Le MRAP n'était pas destiné à devenir un élément permanent de la structure des forces armées américaines : il répondait à un besoin ponctuel. Toutefois le département de la Défense, avec son projet de Joint Light Tactical Vehicle, cherche bien à combiner la protection des MRAP avec l'agilité du Humvee. L'ouvrage, paru en 2013, présente les différents prototypes en compétition : nous avons désormais que c'est le Light Combat Tactical All-Terrain Vehicle (L-ATV) d'Oshkosh qui l'a emporté. Il s'agit d'en fournir 25 000 d'ici 2020... la conclusion pose la question du devenir de ces véhicules, 23 000 MRAP ayant été construits, qui passeront à la casse une fois le L-ATV entré en service. Certains militaient pour l'incorporation des véhicules dans la structure de l'armée ; d'autres pour un confinement aux unités spécialisées (escorte de convois, entraînement). Certains enfin seraient transférés aux pays alliés pour les besoins de la contre-insurrection.

Cinq années ont passé depuis la sortie du livre, et il se retrouve un peu dépassé par la naissance de l'Etat islamique en Syrie et en Irak, ainsi que de ses différentes branches extérieures. De fait, beaucoup d'armées régulières ou de forces non-régulières qui combattent l'EI utilisent aujourd'hui des MRAP : l'armée irakienne a déployé, notamment en 2016, nombre d'ILAV, de Caiman ou de MaxxPro fournis par les Américains face à l'EI. L'armée égyptienne utilise certains modèles dans le Sinaï.
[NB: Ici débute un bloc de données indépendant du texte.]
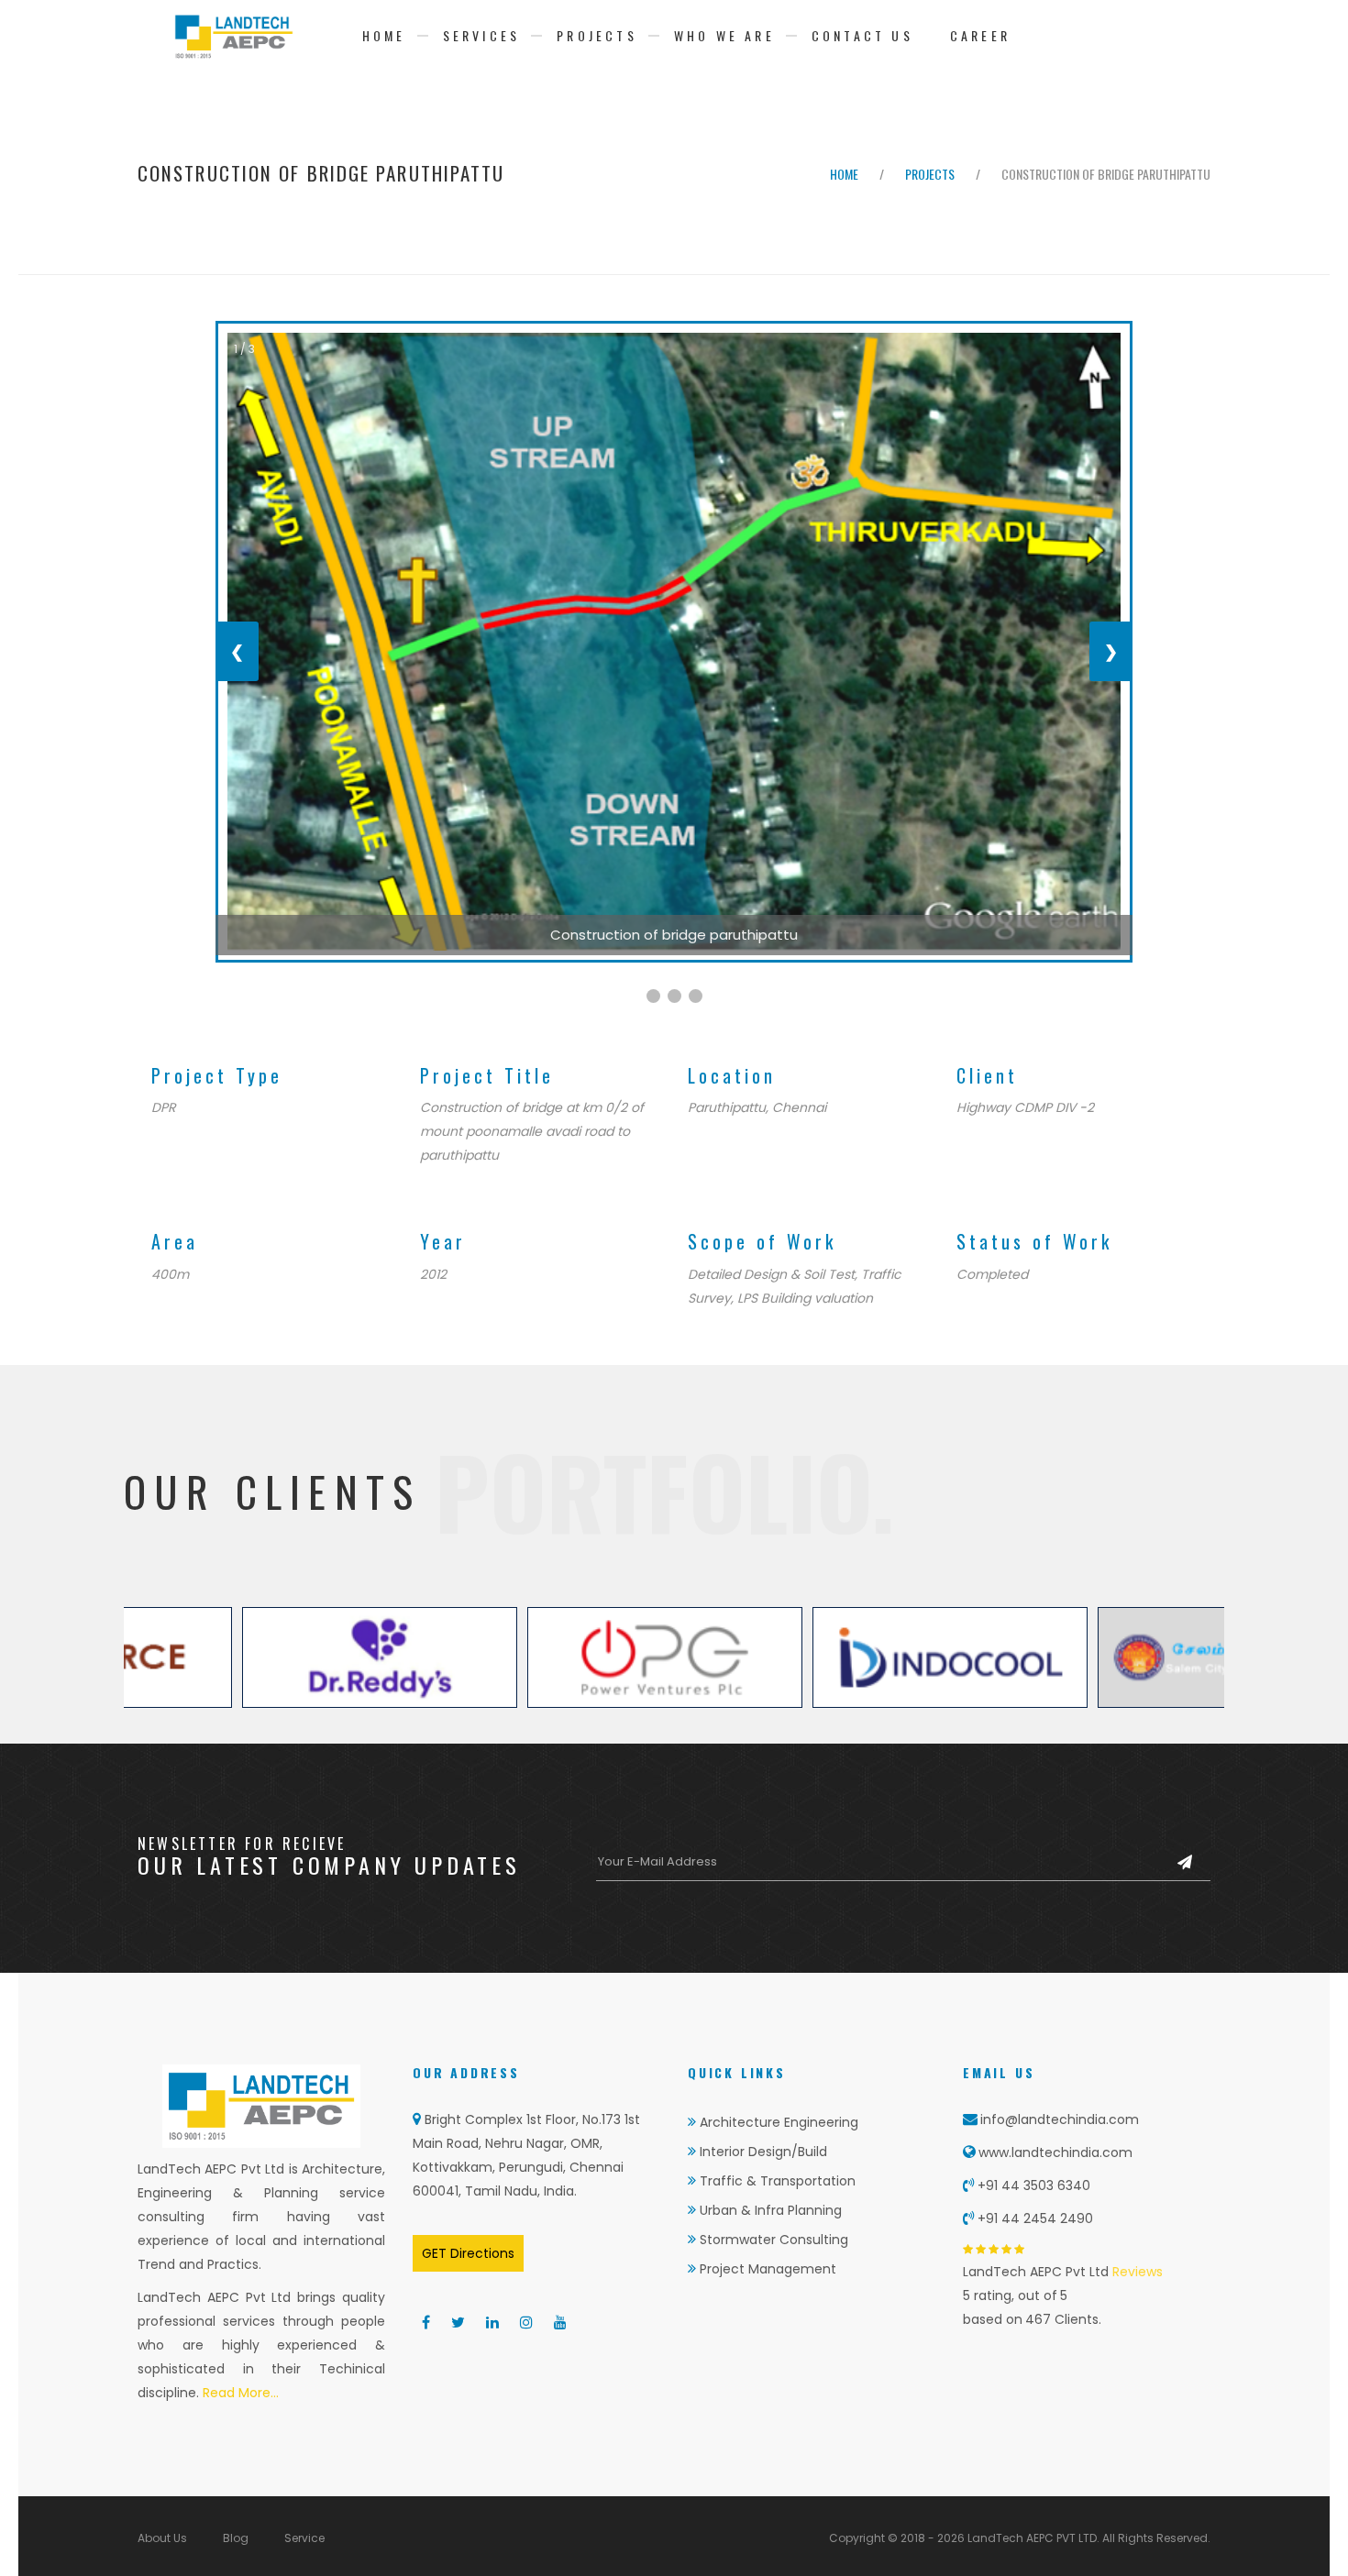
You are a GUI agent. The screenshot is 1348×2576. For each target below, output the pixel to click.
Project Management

L'armée nigériane, également, déploie des MRAP face à la branche Afrique occidentale de l'EI. Récemment, dans les combats de la poche de Hajin, on a pu voir que les Forces Démocratiques Syriennes avaient reçu des MaxxPro des Américains puisque plusieurs ont été détruits par l'EI. Les MRAP restent donc en première ligne face aux djihadistes, mais leur efficacité dépend aussi de leurs conditions d'emploi : ils sont régulièrement victimes des missiles antichars déployés par l'EI en Syrie ou en Irak, et des IED parfois savamment utilisés par les djihadistes, comme au Sinaï.








Maxx Pro des Forces Démocratiques Syriennes détruit dans la poche de Hajin par un missile antichar de l'EI (reportage photo du 9 octobre 2018).


MaxxPro des FDS incendié par l'EI, 10-13 octobre 2018.

MaxxPro des FDS détruit dans al-Soussah, 25-28 octobre 2018.